赤字受注でも利益が出る場合とは

(Question)

私は営業としてガムテープ製品を販売しており、時には得意先から「今回だけ」と言われ、赤字受注をする場合があります。自社が設定した標準原価を下回る赤字受注をする場合、本部管理者の承認が必要になりますが、基本的に赤字受注は承認されます。赤字受注をすると会社は当然に損をするのではないでしょうか。

(Answer)

赤字受注は、これまでの得意先との実績や後日の大型案件を獲得する目的で行われる場合があります。また、管理会計上の問題により、実は赤字受注ではないため、管理者としては承認しているということもあり得ます。

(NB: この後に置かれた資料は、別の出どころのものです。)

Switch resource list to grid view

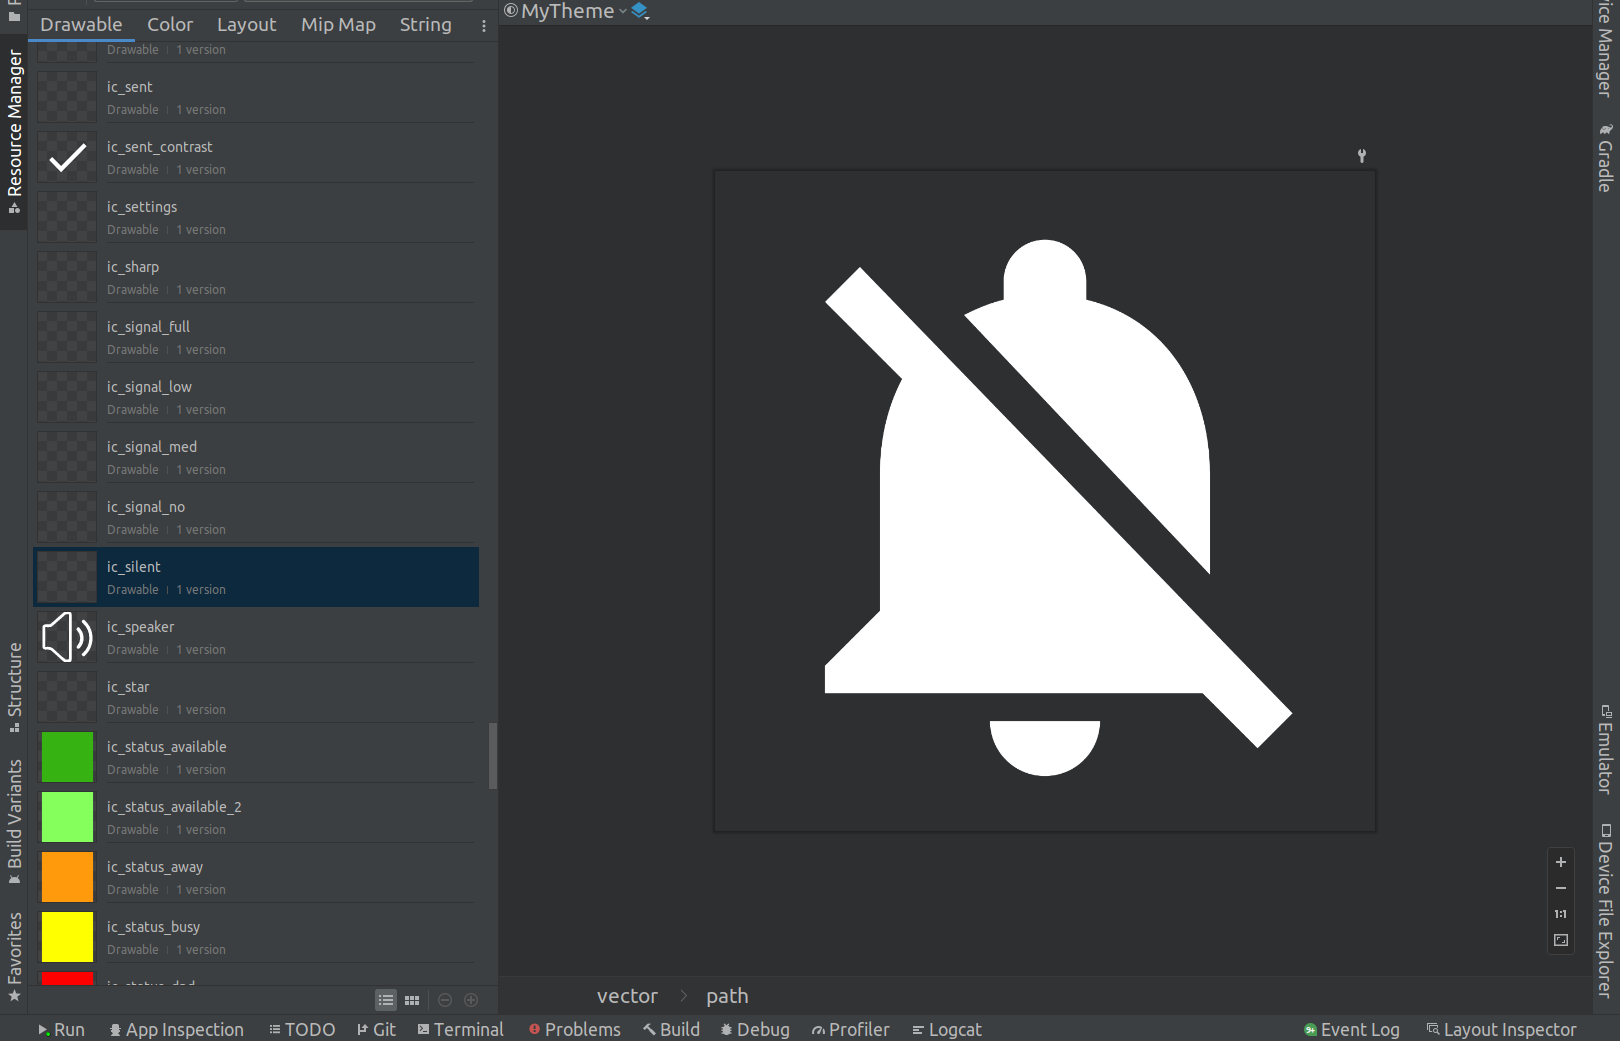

実は赤字受注ではないというのは、営業部門からすると赤字でも、全社としてみると黒字という事です。

前述で変動費と固定費の概念を説明しました。

通常、営業部門に伝達されている製品の標準原価とは、この変動費と固定費の両方の要素が詰まった原価です。「全社としてみると黒字」とは、この構成要素によることになります。

例で説明します。

①販売価格(定価)   100円

②製品原価のうち変動費  △40円

③製品原価のうち固定費  △20円

営業部門としての利益    40円

営業部門に伝達されている標準原価は②+③=60円です。したがって、仮に50円値引し、販売価格(値引後)50円となると、営業部門としては△10円の赤字受注です。

しかし、よく見ると、③の固定費は、売れても売れなくても全社としての費用は変わりません。よって、全社としての受注の意思決定は、以下として考えることになります。

①販売価格(値引後)    50円

②製品原価のうち変動費  △40円

全社としての利益      10円

 

もちろん、このような値引ばかりしていては、全社として本部費などの固定費分が賄えなくなりますし、ブランド価値の喪失などが起きるので、良いことではありません。しかし、継続して発注いただいている得意先の依頼とあれば、断って利益0よりも、10円でも利益が出るのであれば受注するという判断もあるはずです。

※上記の意見にわたる部分は当事務所の見解であり、個別の会計処理に対して何ら保証するものではないことをお断り申し上げます。